WORK ORDER >> An exact repeat is needed of the lines from the one with "You are a computer-use" through the last line of the data below. Please omit the pictures.

Stored data

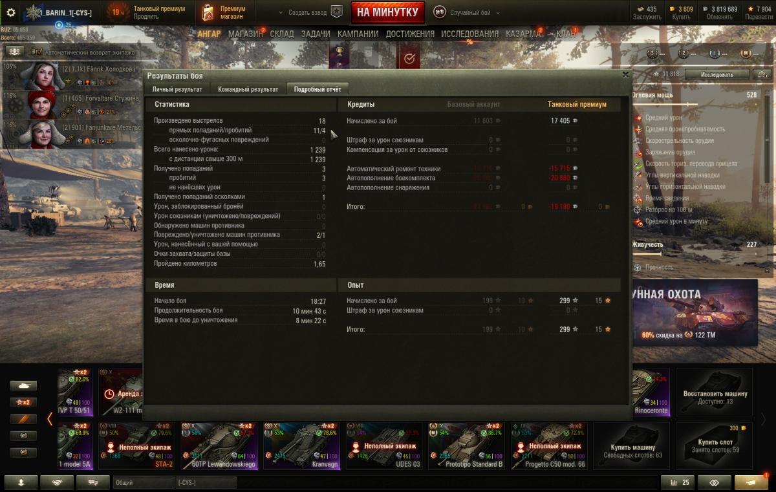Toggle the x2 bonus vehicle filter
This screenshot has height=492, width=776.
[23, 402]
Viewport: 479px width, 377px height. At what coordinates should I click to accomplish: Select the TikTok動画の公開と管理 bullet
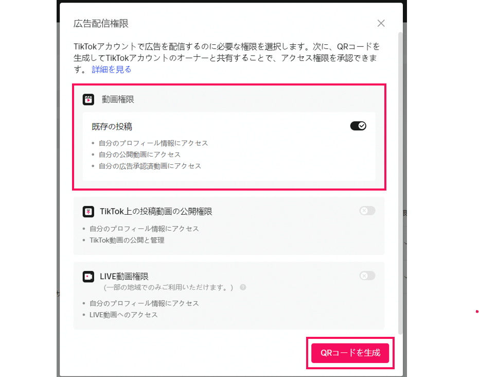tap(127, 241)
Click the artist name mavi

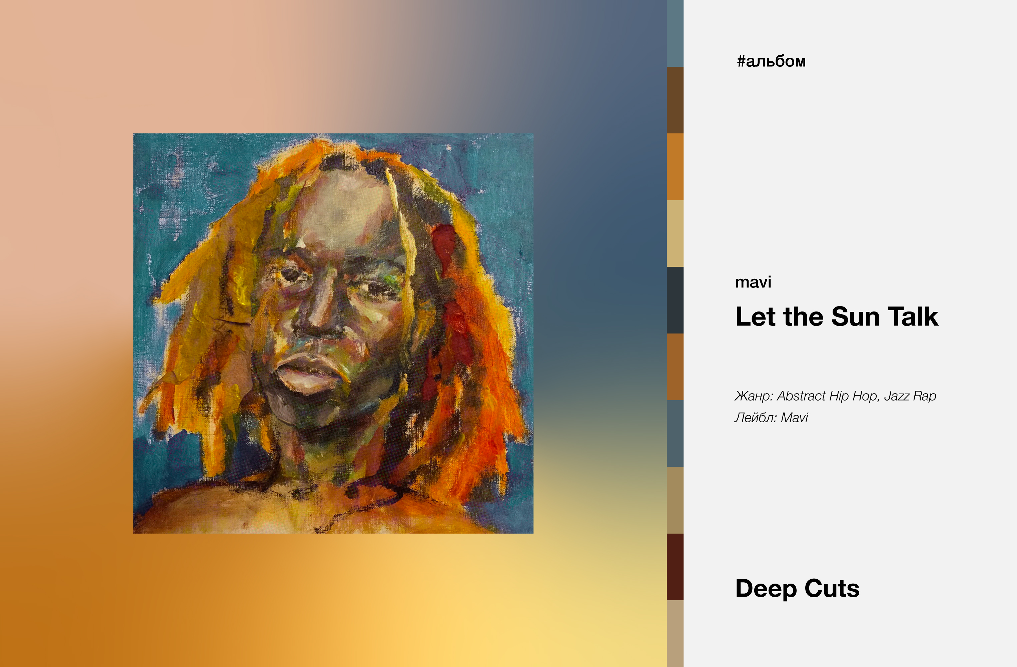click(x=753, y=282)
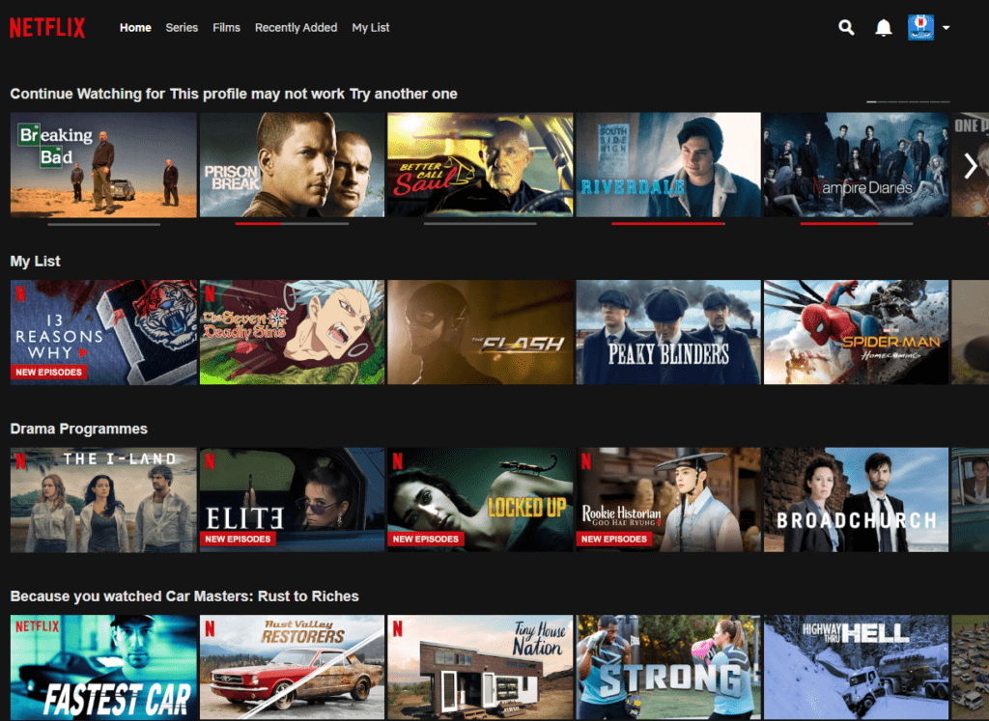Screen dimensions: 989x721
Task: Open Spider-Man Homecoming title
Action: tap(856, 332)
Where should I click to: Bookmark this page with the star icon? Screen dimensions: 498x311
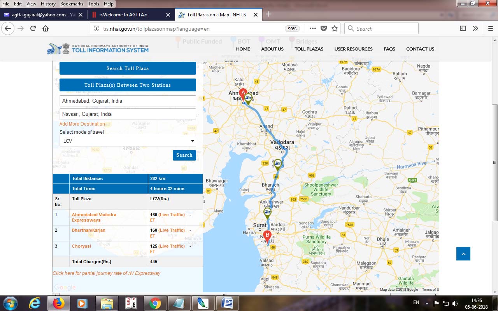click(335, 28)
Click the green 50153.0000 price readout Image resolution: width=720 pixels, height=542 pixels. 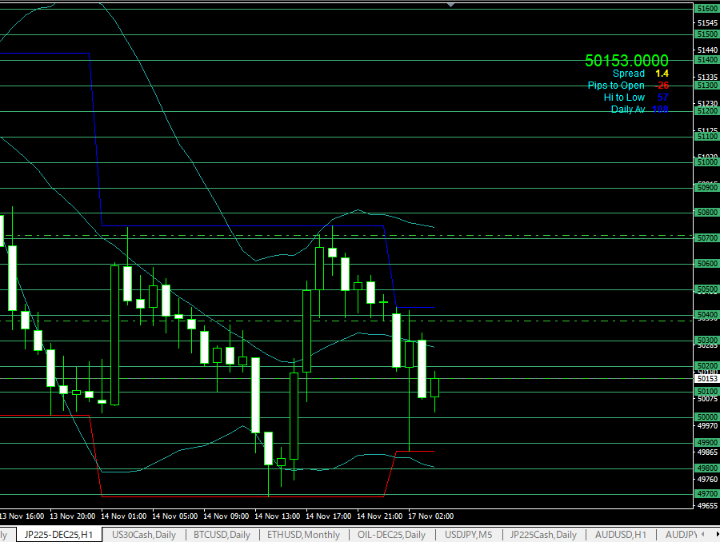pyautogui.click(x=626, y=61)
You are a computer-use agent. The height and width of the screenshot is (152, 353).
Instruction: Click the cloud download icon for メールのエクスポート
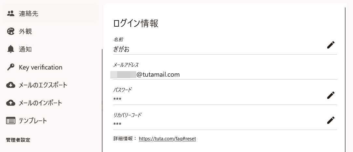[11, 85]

TASK ANSWER >>
You are a computer-use agent. The height and width of the screenshot is (152, 353).
Instruction: Click the cloud download icon for メールのエクスポート
[11, 85]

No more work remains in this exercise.